## [Data entries]
◆ ◆ ◆ ◆
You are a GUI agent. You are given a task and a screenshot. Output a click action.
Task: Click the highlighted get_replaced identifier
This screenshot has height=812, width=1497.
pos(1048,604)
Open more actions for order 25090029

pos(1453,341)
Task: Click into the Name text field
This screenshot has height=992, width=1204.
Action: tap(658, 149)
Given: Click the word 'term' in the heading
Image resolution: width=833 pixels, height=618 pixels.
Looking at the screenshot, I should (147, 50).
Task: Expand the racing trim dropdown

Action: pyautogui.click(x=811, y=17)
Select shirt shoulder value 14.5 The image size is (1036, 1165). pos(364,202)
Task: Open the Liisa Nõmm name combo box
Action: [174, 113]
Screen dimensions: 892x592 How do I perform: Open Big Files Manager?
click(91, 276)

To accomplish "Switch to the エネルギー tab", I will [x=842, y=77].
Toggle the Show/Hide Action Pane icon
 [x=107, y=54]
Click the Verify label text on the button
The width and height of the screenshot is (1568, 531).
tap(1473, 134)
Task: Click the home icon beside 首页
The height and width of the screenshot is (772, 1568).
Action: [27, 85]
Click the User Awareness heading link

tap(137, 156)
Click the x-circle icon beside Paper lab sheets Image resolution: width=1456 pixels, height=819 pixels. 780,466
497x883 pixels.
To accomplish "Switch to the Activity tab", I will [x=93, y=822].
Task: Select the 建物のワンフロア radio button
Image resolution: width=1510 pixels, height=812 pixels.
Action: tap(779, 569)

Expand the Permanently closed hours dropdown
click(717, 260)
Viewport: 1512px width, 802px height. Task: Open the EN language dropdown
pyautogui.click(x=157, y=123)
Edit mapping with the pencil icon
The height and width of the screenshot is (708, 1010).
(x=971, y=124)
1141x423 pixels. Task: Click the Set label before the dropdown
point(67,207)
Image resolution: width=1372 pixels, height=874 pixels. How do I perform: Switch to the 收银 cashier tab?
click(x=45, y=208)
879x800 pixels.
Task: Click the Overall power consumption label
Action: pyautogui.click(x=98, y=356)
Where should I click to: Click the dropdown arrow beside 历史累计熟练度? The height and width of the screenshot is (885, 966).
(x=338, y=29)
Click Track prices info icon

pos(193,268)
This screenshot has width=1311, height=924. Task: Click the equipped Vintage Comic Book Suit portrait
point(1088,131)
◆ ◆ ◆ ◆
## [Work required]
Print the records above again, every one, exactly as written.

## [Response for this exercise]
You are a GUI agent. You are given a task and a screenshot. Output a click action.
Task: Click the highlighted get_replaced identifier
This screenshot has height=812, width=1497.
pos(1048,604)
Open more actions for order 25090029

pos(1453,341)
Task: Click into the Name text field
This screenshot has height=992, width=1204.
Action: tap(658, 149)
Given: Click the word 'term' in the heading
Image resolution: width=833 pixels, height=618 pixels.
Looking at the screenshot, I should (147, 50).
Task: Expand the racing trim dropdown

Action: pyautogui.click(x=811, y=17)
Select shirt shoulder value 14.5 The image size is (1036, 1165). pos(364,202)
Task: Open the Liisa Nõmm name combo box
Action: [174, 113]
Screen dimensions: 892x592 How do I perform: Open Big Files Manager?
click(91, 276)

To accomplish "Switch to the エネルギー tab", I will [x=842, y=77].
Toggle the Show/Hide Action Pane icon
 [x=107, y=54]
Click the Verify label text on the button
The width and height of the screenshot is (1568, 531).
tap(1473, 134)
Task: Click the home icon beside 首页
The height and width of the screenshot is (772, 1568).
Action: [27, 85]
Click the User Awareness heading link

tap(137, 156)
Click the x-circle icon beside Paper lab sheets Image resolution: width=1456 pixels, height=819 pixels. 780,466
497x883 pixels.
To accomplish "Switch to the Activity tab", I will [x=93, y=822].
Task: Select the 建物のワンフロア radio button
Image resolution: width=1510 pixels, height=812 pixels.
Action: tap(779, 569)

Expand the Permanently closed hours dropdown
click(717, 260)
Viewport: 1512px width, 802px height. Task: Open the EN language dropdown
pyautogui.click(x=157, y=123)
Edit mapping with the pencil icon
The height and width of the screenshot is (708, 1010).
(x=971, y=124)
1141x423 pixels. Task: Click the Set label before the dropdown
point(67,207)
Image resolution: width=1372 pixels, height=874 pixels. How do I perform: Switch to the 收银 cashier tab?
click(x=45, y=208)
879x800 pixels.
Task: Click the Overall power consumption label
Action: pyautogui.click(x=98, y=356)
Where should I click to: Click the dropdown arrow beside 历史累计熟练度? The height and width of the screenshot is (885, 966).
(x=338, y=29)
Click Track prices info icon

pos(193,268)
This screenshot has width=1311, height=924. Task: Click the equipped Vintage Comic Book Suit portrait
point(1088,131)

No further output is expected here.